____ Excerpted records
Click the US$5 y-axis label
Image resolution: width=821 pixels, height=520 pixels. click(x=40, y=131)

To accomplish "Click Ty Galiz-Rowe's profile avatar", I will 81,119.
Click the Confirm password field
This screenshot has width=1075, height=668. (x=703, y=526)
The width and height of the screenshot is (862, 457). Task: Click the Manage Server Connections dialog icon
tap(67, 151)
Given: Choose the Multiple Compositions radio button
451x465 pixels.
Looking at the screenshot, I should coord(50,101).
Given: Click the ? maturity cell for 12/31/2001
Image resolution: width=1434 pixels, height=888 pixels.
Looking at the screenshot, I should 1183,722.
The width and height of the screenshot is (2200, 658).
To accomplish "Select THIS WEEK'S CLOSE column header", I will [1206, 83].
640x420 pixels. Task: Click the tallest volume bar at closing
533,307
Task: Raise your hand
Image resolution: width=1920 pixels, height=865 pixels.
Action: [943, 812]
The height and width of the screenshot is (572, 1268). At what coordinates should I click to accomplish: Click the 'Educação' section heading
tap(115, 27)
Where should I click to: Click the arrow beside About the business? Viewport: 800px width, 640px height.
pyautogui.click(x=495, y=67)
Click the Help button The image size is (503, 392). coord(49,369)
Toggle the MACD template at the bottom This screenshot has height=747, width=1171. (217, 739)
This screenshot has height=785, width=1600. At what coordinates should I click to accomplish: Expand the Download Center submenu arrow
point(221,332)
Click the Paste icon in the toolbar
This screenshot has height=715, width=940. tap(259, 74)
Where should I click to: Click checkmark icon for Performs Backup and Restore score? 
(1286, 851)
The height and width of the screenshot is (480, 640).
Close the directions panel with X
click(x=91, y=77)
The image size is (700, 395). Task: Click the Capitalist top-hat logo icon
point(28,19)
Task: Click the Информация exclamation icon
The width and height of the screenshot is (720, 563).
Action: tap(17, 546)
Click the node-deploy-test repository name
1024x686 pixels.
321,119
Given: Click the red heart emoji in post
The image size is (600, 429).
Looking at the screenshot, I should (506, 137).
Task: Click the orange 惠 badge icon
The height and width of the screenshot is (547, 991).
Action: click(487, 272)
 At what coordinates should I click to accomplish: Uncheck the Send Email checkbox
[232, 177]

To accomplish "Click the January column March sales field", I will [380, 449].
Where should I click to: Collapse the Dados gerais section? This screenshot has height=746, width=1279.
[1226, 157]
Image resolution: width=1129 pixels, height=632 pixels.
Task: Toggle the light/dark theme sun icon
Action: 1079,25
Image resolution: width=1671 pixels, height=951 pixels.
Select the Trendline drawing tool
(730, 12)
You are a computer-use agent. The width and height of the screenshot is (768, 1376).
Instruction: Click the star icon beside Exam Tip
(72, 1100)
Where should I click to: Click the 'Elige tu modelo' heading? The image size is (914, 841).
________
Task objective
Go through the records and show every line with the string "Given" in it.

Solution
Given: Choose the Multiple Compositions radio button
Given: Click the ? maturity cell for 12/31/2001
Given: Click the red heart emoji in post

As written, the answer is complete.